Focus on 207. p->q for a moment. We know that, according to the machine's
rules, this theorem means that if it ever writes down p as a theorem,
it will write down q. Therefore it is true that Bp->Bq. This is simply
another way of saying the same thing! Bp means that p is a theorem,
by definition of the letter B, in the real world. And similarly Bq
means that q is a theorem. Given that p->q is a theorem, then if p is
a theorem, so is q. Therefore it is true that B(p->q) -> (Bp -> Bq).
This is not a theorem of the machine, it is a truth in the real world.

What I want to say is that 207. p->q "means" Bp -> Bq. It means that if
the machine ever derives p, it will derive q. This is a true statement
about the operations of the machine. It is not a theorem of the machine.

When we talk about what something "means", I think it has to be what it
means to us, not what it means to the machine. When the machine writes
117.q, it doesn't mean anything to the machine. To us it means that the
machine believes q, or that the machine believes q is true.

Given this approach, I am very hesistant to say that 191. Bp means that
the machine believes that it believes p. I have no problem saying that it
means that the machine believes Bp. But to say that the machine "believes
that it believes p" uses the word "believes" in two very different and
confusing ways. The first "believes" is just a statement about what the
machine has derived as a theorem.

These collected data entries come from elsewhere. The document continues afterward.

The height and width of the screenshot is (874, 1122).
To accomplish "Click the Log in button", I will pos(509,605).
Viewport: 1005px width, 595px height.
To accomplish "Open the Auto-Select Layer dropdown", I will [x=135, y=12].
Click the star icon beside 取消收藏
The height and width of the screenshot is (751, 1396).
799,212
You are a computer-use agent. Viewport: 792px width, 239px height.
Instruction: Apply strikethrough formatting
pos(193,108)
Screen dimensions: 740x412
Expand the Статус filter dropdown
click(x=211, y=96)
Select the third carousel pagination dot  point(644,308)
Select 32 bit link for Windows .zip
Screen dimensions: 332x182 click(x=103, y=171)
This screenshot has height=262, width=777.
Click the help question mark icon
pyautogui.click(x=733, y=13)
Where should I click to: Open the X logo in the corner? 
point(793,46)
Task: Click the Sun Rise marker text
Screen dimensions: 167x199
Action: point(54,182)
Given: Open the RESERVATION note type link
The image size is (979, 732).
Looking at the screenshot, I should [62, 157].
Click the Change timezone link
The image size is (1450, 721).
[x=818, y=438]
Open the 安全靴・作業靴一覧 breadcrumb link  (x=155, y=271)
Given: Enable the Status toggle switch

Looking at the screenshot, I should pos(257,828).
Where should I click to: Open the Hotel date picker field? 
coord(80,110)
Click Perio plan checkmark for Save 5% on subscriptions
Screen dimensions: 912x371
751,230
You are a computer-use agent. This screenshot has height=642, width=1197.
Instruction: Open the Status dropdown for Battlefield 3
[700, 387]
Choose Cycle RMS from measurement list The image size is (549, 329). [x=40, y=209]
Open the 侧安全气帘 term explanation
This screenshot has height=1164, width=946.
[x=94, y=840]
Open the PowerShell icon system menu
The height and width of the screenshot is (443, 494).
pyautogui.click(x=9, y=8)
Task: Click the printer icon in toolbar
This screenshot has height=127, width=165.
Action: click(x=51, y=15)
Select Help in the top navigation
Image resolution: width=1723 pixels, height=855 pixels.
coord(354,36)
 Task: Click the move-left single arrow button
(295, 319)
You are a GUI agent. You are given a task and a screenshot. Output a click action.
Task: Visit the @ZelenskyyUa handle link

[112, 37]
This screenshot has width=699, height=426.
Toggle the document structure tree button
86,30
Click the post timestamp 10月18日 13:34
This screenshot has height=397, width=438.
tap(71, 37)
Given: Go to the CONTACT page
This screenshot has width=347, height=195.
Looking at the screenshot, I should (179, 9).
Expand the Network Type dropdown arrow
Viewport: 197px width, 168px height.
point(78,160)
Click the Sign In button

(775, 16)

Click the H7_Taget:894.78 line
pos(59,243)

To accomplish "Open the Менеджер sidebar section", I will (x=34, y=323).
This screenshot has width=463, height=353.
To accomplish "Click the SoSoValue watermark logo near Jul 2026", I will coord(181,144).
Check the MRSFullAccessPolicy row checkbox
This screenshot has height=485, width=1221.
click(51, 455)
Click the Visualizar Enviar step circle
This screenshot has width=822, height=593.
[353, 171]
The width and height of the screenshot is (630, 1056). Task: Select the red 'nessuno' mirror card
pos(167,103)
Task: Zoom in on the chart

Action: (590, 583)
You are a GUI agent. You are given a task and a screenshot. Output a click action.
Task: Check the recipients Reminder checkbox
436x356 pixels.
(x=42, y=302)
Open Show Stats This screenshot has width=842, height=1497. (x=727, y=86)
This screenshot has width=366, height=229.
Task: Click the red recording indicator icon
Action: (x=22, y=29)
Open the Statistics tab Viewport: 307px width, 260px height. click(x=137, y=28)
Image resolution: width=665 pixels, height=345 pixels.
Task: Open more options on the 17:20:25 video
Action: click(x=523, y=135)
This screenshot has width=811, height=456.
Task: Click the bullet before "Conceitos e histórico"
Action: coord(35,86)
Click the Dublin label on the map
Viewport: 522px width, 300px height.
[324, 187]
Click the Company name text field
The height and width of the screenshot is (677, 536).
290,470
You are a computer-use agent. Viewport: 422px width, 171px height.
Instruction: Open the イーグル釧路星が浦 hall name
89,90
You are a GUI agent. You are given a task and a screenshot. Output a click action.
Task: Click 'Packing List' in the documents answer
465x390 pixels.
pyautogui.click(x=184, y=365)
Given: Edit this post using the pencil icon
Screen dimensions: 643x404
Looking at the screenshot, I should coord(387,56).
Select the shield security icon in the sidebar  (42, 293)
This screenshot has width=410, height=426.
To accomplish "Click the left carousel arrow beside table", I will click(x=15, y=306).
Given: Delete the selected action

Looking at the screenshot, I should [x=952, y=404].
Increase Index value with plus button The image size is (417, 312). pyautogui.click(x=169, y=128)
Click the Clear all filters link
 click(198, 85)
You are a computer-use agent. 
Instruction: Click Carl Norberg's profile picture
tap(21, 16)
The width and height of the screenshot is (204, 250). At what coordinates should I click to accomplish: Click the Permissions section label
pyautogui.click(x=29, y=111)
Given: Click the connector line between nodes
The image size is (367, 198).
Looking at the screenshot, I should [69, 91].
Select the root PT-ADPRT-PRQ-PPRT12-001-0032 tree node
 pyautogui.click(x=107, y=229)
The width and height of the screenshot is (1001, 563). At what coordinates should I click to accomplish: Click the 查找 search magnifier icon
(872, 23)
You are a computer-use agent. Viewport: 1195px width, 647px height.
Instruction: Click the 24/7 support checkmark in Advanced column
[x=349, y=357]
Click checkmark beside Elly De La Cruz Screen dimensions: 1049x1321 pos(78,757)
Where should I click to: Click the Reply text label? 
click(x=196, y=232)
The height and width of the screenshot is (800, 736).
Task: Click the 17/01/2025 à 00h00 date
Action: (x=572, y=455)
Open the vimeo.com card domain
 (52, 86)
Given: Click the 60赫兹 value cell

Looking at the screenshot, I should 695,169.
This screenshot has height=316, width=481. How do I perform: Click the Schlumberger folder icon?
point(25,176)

We choose to say that the machine's
theorems are what it "believes". I am OK with that. But the second
"believes" refers to the letter B, which we are arbitrarily choosing to
identify with this word "belief".

To the machine, B is just a letter. I still say that I need to know what
the rules are that the machine will apply to that letter. I see that I
was wrong to think that p -> Bp was a rule the machine would have if it
were "normal". You said that for a normal machine, if it ever proved p,
it would also prove Bp. Okay, but how could it possibly do this without
ANY rules to deal with the letter B?

Normality is not something one can just assert about a machine. You would
need to give it a rule for dealing with the letter B, then you could prove
(not the machine proving, you would prove it) that if the machine ever
derived p, its rules for dealing with the letter B would then cause it
to derive Bp. In this way you would show that the machine was normal.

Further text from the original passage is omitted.